Similar to Himkok’s offering, bartenders are enticing NFT buyers with experiences that extend beyond the digital artwork. For example, the Quality Eats NFT includes the recipe for Into the Ether, an original drink showcasing Angel’s Envy rye (“I’m the only person who knows the recipe, [besides] the person who owns the NFT,” Schneider says), one dinner for six at either current location of the restaurant, and one free Into the Ether per visit at any current or future Quality Eats location, “good for the life of the restaurants.”
Though he had seen bartenders releasing art as NFTs, “I hadn’t seen anyone releasing them as actual physical cocktails you can drink,” Schneider says. The NFT was posted on the Openseas platform, where it stayed idle until the last 36 hours. “We just threw it up on our social media and Hail Mary’d it,” he remembers. A last-minute bidding war among three people ended with the NFT going to a bidder in California, who has the rights to re-sell the NFT if desired.

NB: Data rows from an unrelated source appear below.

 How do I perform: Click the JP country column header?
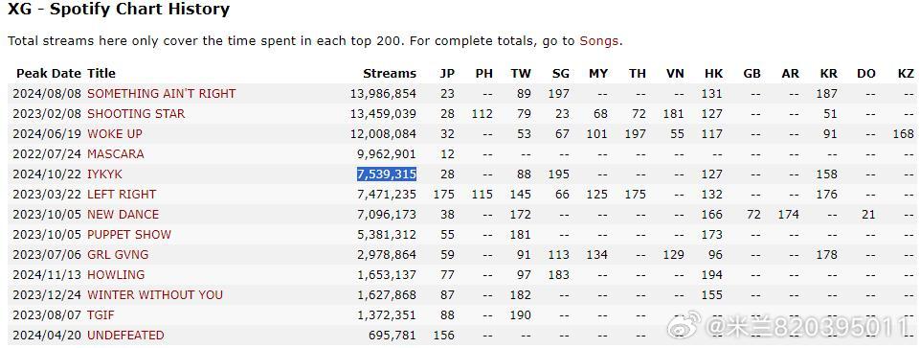[447, 74]
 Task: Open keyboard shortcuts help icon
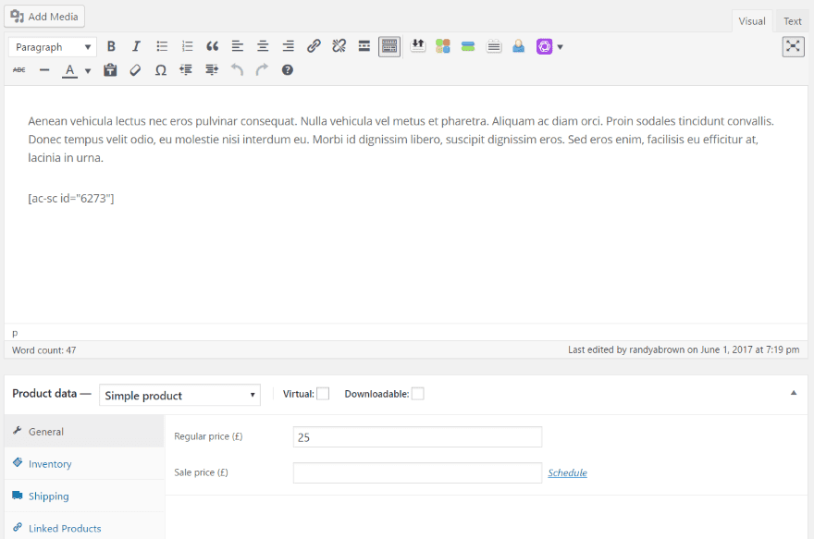pos(288,70)
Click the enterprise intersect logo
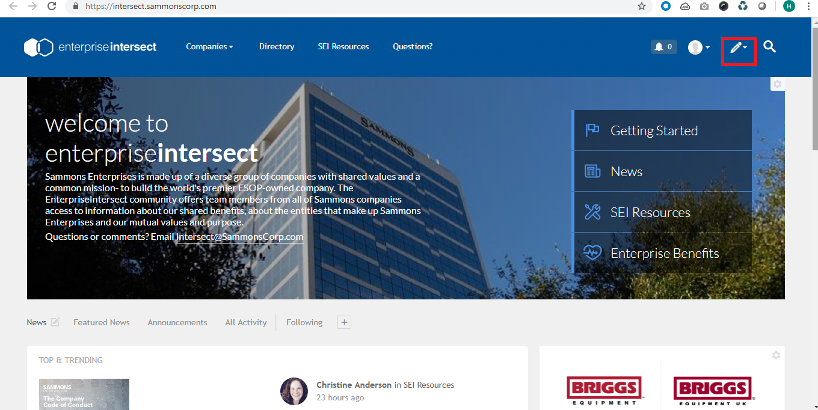Screen dimensions: 818x410 click(x=90, y=47)
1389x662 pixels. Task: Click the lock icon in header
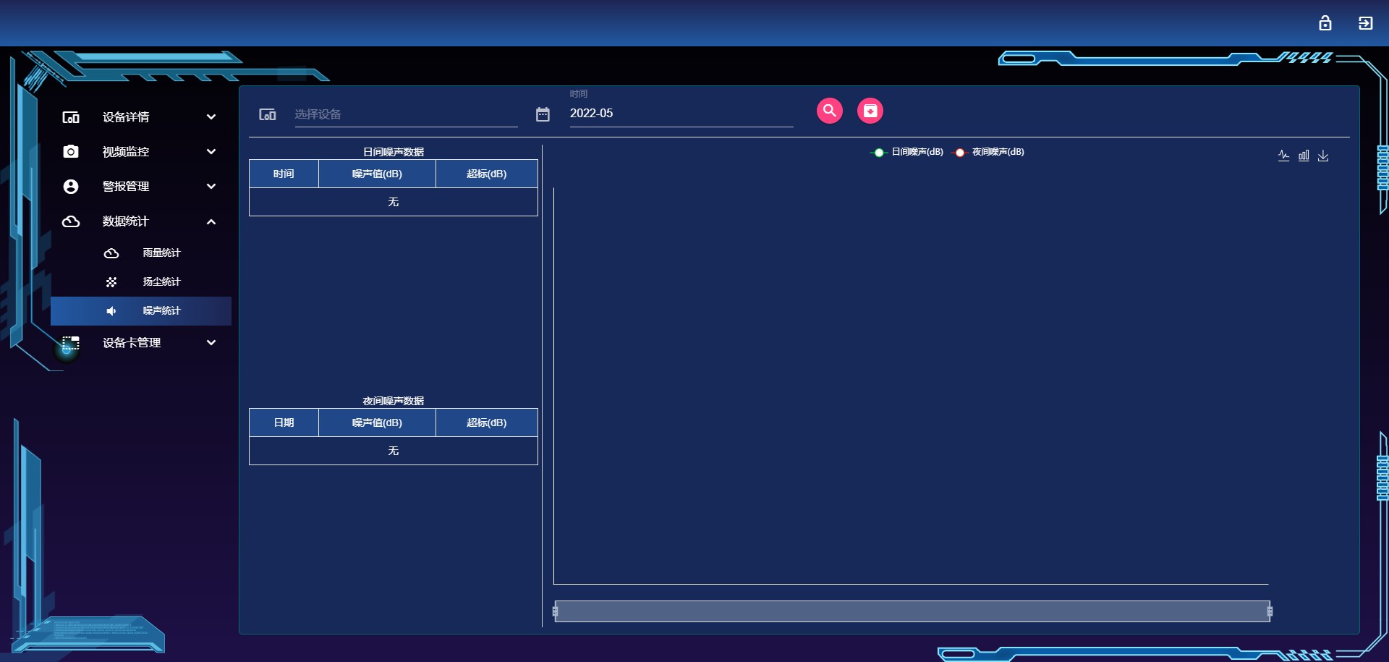[1325, 23]
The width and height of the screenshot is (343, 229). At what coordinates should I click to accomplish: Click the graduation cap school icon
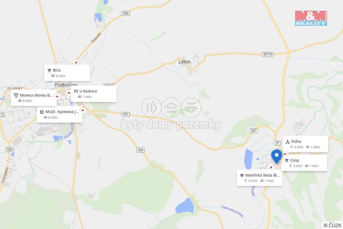[x=242, y=175]
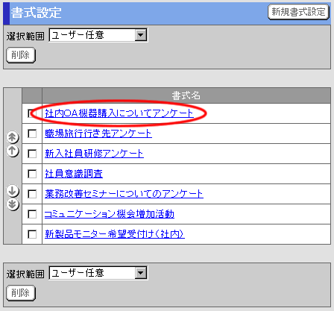Click the move up arrow icon
This screenshot has width=334, height=311.
tap(13, 151)
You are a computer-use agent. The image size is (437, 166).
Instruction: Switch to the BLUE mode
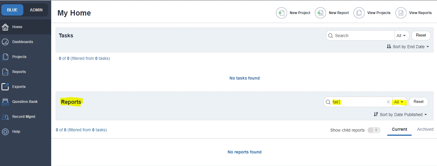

Looking ahead, the bar world is bubbling with ideas for using NFTs to monetize cocktails and attempt to secure them as intellectual capital. Few are ready to disclose the behind-the-scenes details of how that revolution would take place, but potential for locking in drink recipe “ownership”—and related profit—is massive, they assure.
For example, Schneider points to modern classic cocktails like the Penicillin or the Cosmopolitan, and the many variations that have sprung forth from each. “The NFT could be a way for the bartender to say, here’s the definitive recipe and here’s how you can and can’t use it.”
Voza echoes this thought: The same technology used to implement blockchain could be used to upload and archive recipes for future generations. “It’s a way to prove they were the original creators of cocktails.” In essence, this documentation could prevent the inherent murkiness that has clouded so much of cocktail history in the past. Looking up the inventor of a cocktail could be as simple as checking the blockchain.
It’s unlikely that the creators of cryptocurrency had rubber-stamping drink recipes in mind when they developed this evershifting digital marketplace. But that may be the golden ticket, minted into NFT form.
“The authentication of recipes in lieu of legal patents for recipes is the most interesting thing [about NFTs], and how the cocktail community can employ that technology,” Schneider says. “We’re at the tip of the iceberg on that.”